Businesses and governments around the world increasingly are turning to
voice biometrics, or voiceprints, to pay pensions, collect taxes, track
criminals and replace passwords.
"We sometimes call it the invisible biometric," said Mike Goldgof, an
executive at Madrid-based AGNITiO, one of about 10 leading companies in
the field.
Those companies have helped enter more than 65 million voiceprints into
corporate and government databases, according to Associated Press
interviews with dozens of industry representatives and records requests
in the United States, Europe and elsewhere.
"There's a misconception that the technology we have today is only in
the domain of the intelligence services, or the domain of 'Star Trek,'"
said Paul Burmester, of London-based ValidSoft, a voice biometric
vendor. "The technology is here today, well-proven and commonly
available."
And in high demand.
Dan Miller, an analyst with Opus Research in San Francisco, estimates
that the industry's revenue will roughly double from just under $400
million last year to between $730 million and $900 million next year.
Barclays PLC recently experimented with voiceprinting as an
identification for its wealthiest clients. It was so successful that
Barclays is rolling it out to the rest of its 12 million retail banking
customers.
"The general feeling is that voice biometrics will be the de facto
standard in the next two or three years," said Iain Hanlon, a Barclays
executive.
Vendors say the timbre of a person's voice is unique in a way similar to the loops and whorls at the tips of someone's fingers.
Their technology measures the characteristics of a person's speech as
air is expelled from the lungs, across the vocal folds of the larynx, up
the pharynx, over the tongue, and out through the lips, nose, and
teeth. Typical speaker recognition software compares those
characteristics with data held on a server. If two voiceprints are
similar enough, the system declares them a match.

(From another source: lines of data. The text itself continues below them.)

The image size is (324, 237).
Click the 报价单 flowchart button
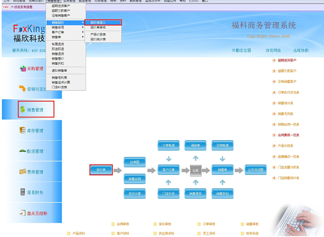click(x=101, y=170)
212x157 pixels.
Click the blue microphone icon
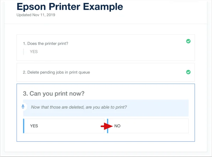pyautogui.click(x=23, y=107)
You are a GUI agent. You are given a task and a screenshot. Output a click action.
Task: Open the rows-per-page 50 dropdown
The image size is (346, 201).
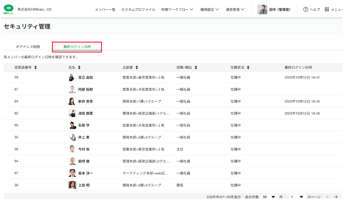pos(269,197)
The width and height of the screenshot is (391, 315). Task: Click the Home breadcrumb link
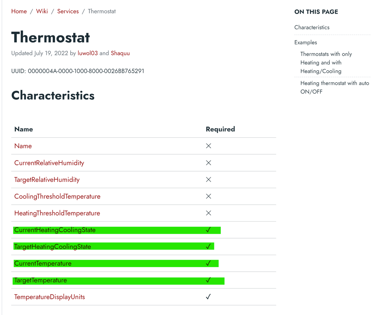[19, 11]
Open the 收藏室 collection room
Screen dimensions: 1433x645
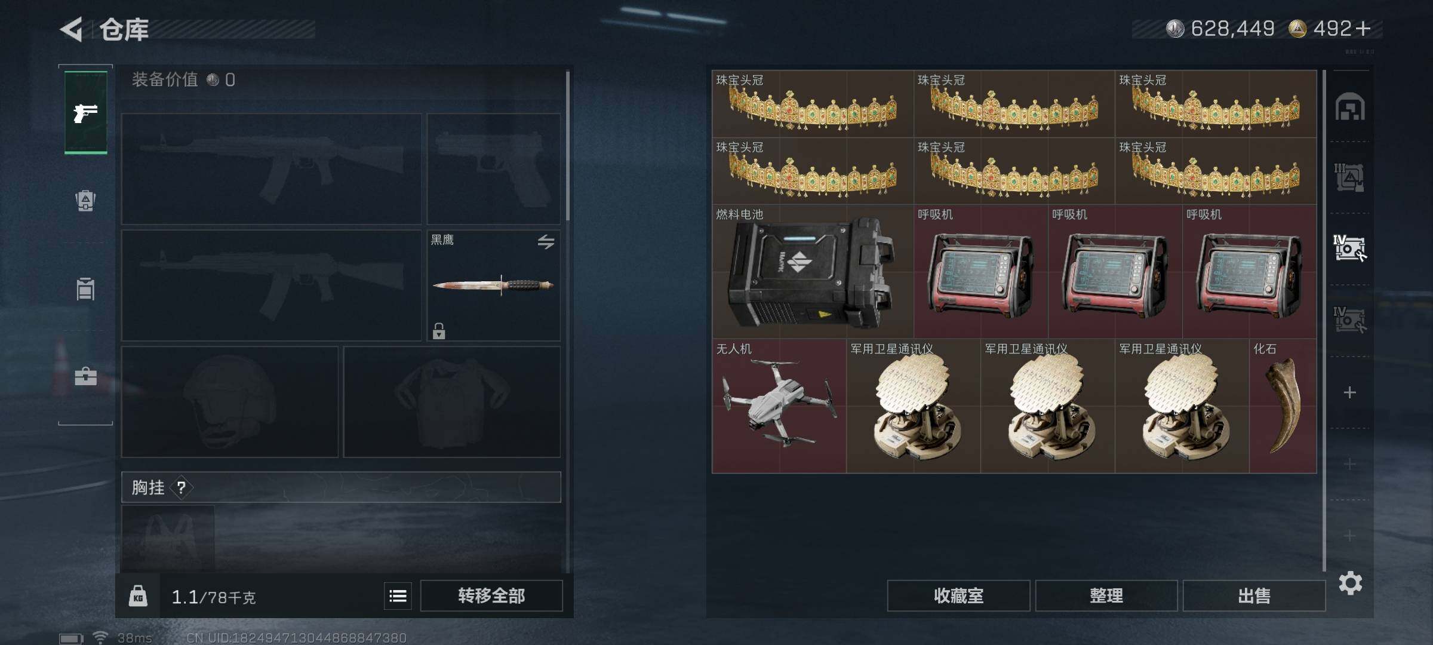coord(958,595)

The Vanguard Group Inc., a Pennsylvania-based mutual fund manager, is
among the technology's many financial users. Tens of thousands of
customers log in to their accounts by speaking the phrase: "At Vanguard,
my voice is my password" into the phone.
"We've done a lot of testing, and looked at siblings, even twins," said
executive John Buhl, whose voice was a bit hoarse during a telephone
interview. "Even people with colds, like I have today, we looked at
that."
The single largest implementation identified by the AP is in Turkey,
where mobile phone company Turkcell has taken the voice biometric data
of some 10 million customers using technology provided by market leader
Nuance Communications Inc. But government agencies are catching up.

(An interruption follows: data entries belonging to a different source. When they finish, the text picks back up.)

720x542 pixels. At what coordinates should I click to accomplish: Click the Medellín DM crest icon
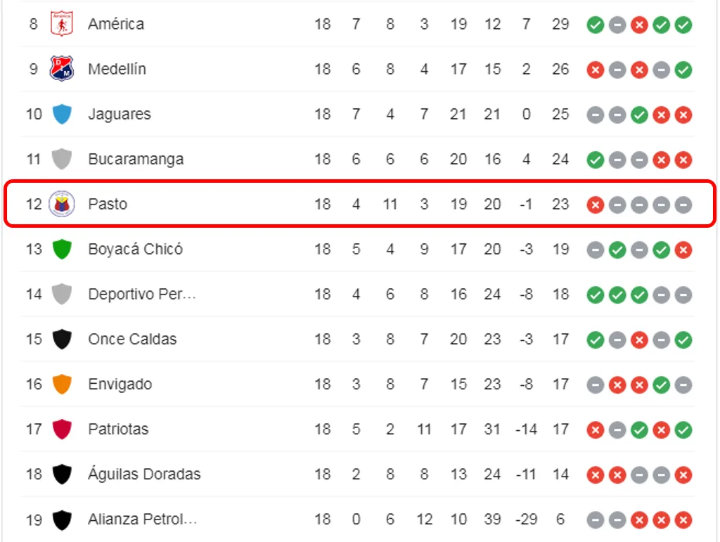click(62, 69)
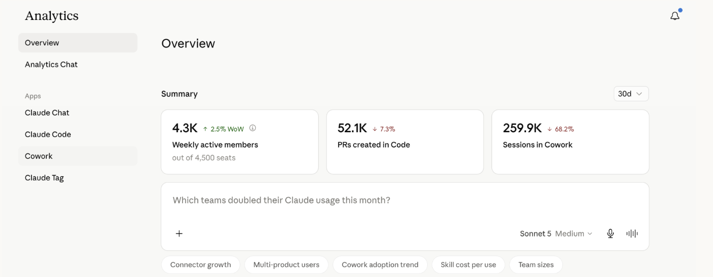Click the plus attach icon
The image size is (713, 277).
[179, 234]
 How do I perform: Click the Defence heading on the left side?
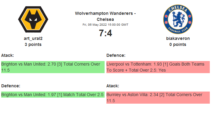click(x=11, y=86)
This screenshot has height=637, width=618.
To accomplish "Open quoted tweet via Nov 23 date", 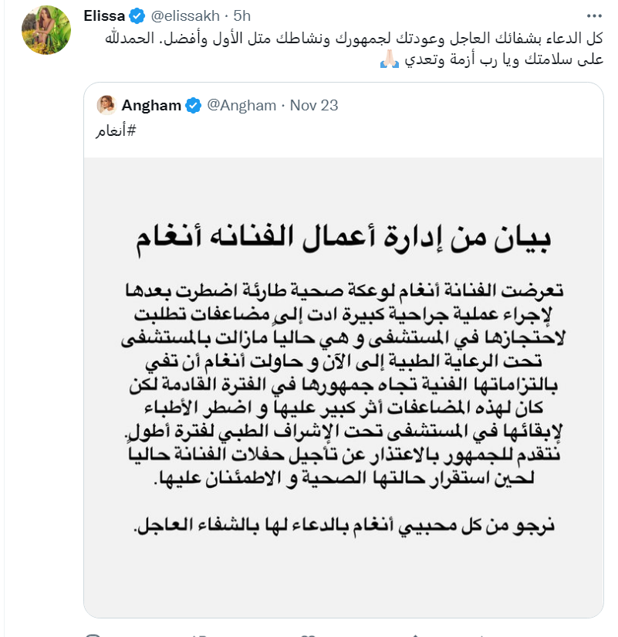I will 314,105.
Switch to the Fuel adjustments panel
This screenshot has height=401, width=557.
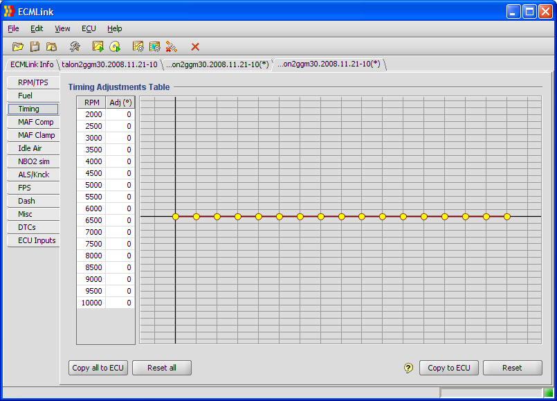(33, 95)
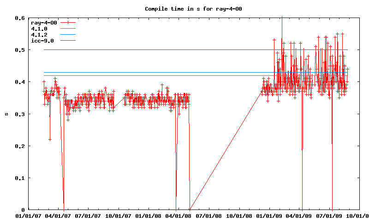Click the isolated data point at 0.22
The height and width of the screenshot is (222, 369).
[50, 139]
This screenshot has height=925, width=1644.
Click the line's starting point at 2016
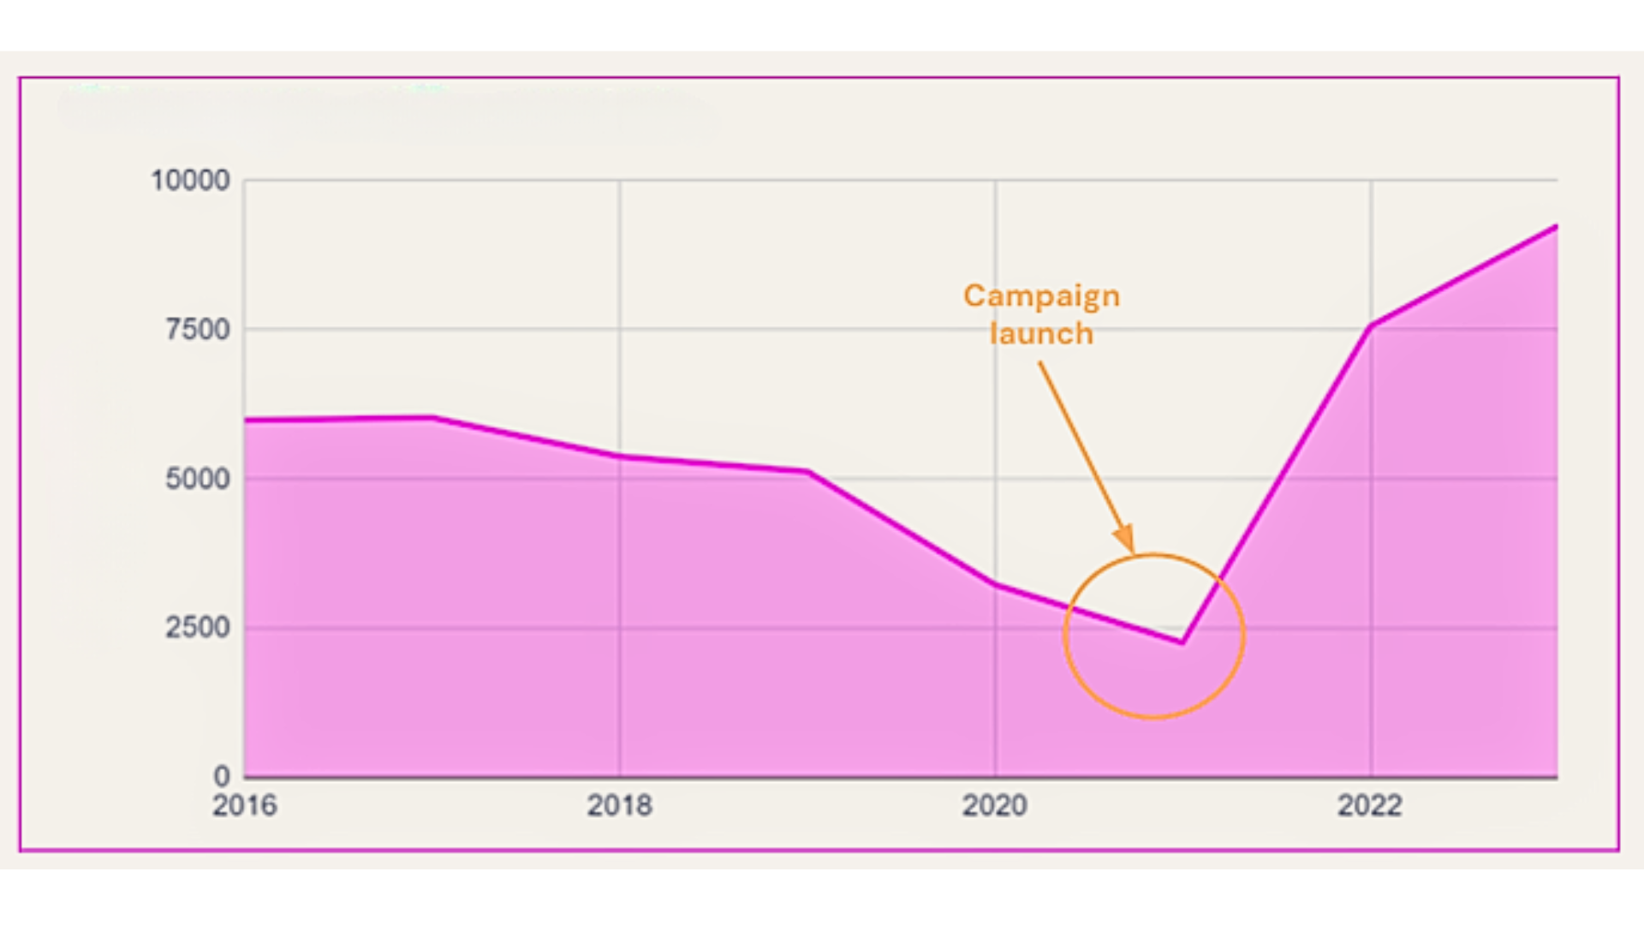[247, 420]
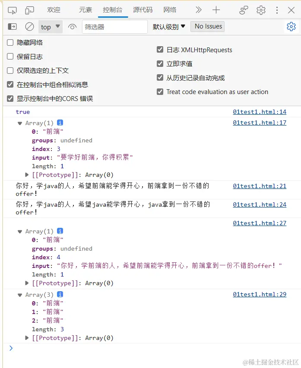Toggle the console sidebar icon
The height and width of the screenshot is (368, 301).
13,27
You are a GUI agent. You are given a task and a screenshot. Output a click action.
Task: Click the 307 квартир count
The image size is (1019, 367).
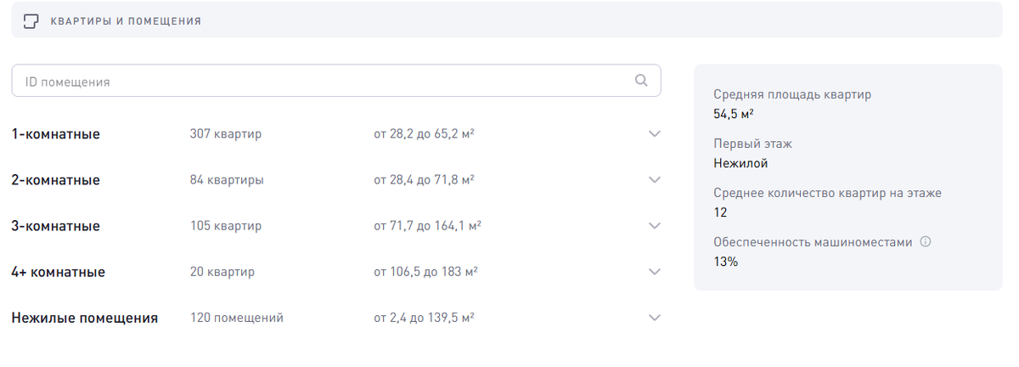226,134
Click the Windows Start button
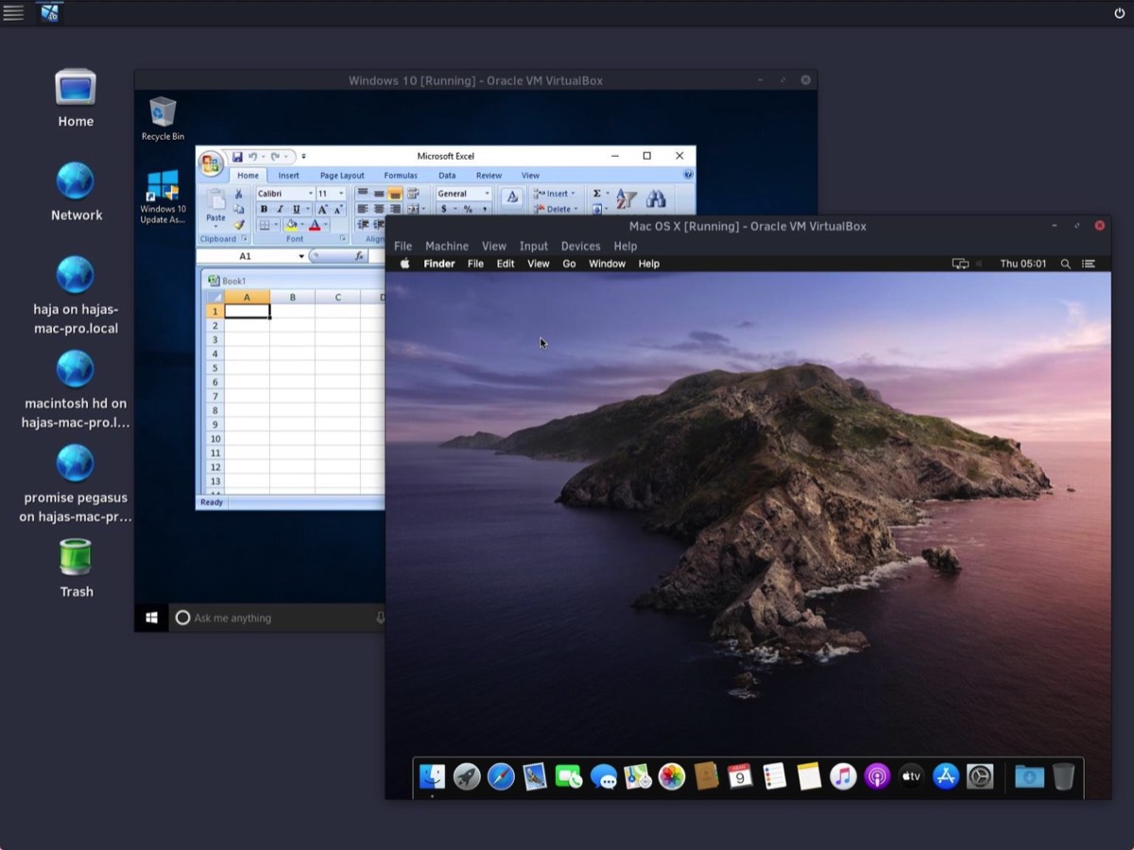 tap(151, 618)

In the U.S., law enforcement officials use the technology to monitor inmates and track offenders who have been paroled.
In New Zealand, the Internal Revenue Department celebrated its 1
millionth voiceprint, leading the revenue minister to boast that his
country had "the highest level of voice biometric enrollments per capita
in the world."
In South Africa, roughly 7 million voiceprints have been collected by
the country's Social Security Agency, in part to verify that those
claiming pensions are still alive.
Activists worry that the popularity of voiceprinting has a downside.
"It's more mass surveillance," said Sadhbh McCarthy, an Irish privacy
researcher. "The next thing you know, that will be given to border
guards, and you'll need to speak into a microphone when you get back
from vacation."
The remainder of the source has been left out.